** PROVIDED INFORMATION follows **

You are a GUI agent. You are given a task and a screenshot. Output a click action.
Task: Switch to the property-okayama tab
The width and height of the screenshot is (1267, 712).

** End of PROVIDED INFORMATION **
** PROVIDED INFORMATION follows **

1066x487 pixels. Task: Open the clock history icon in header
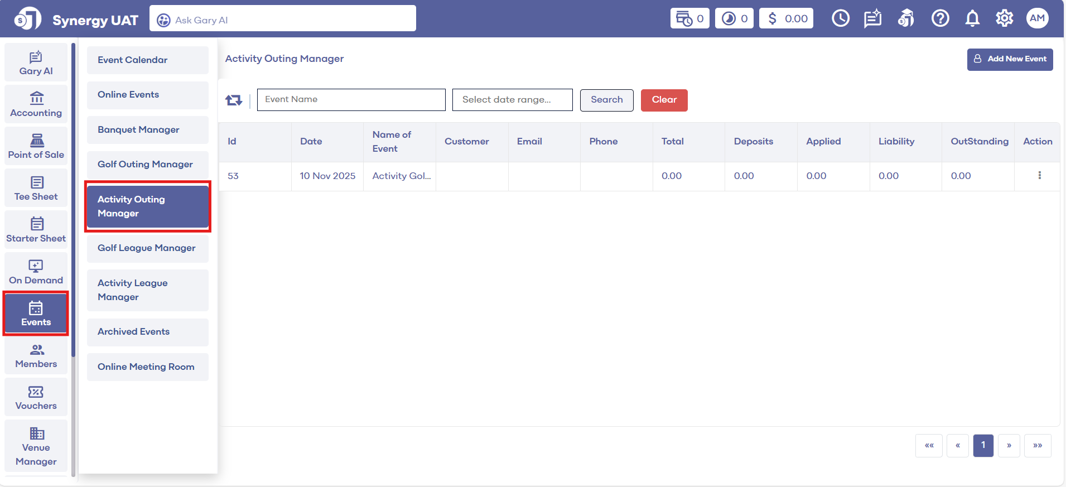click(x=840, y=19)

** End of PROVIDED INFORMATION **
** PROVIDED INFORMATION follows **

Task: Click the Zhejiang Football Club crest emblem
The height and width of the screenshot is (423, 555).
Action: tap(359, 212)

** End of PROVIDED INFORMATION **

* WHAT YOU WILL DO *
Copy only this part of the entries above: the line with "You are a GUI", the line with "The width and", and the lines between, all exactly as written.

* ANSWER TO THE PROBLEM *
You are a GUI agent. You are given a task and a screenshot. Output a click action.
Task: Switch to the property-okayama tab
The width and height of the screenshot is (1267, 712).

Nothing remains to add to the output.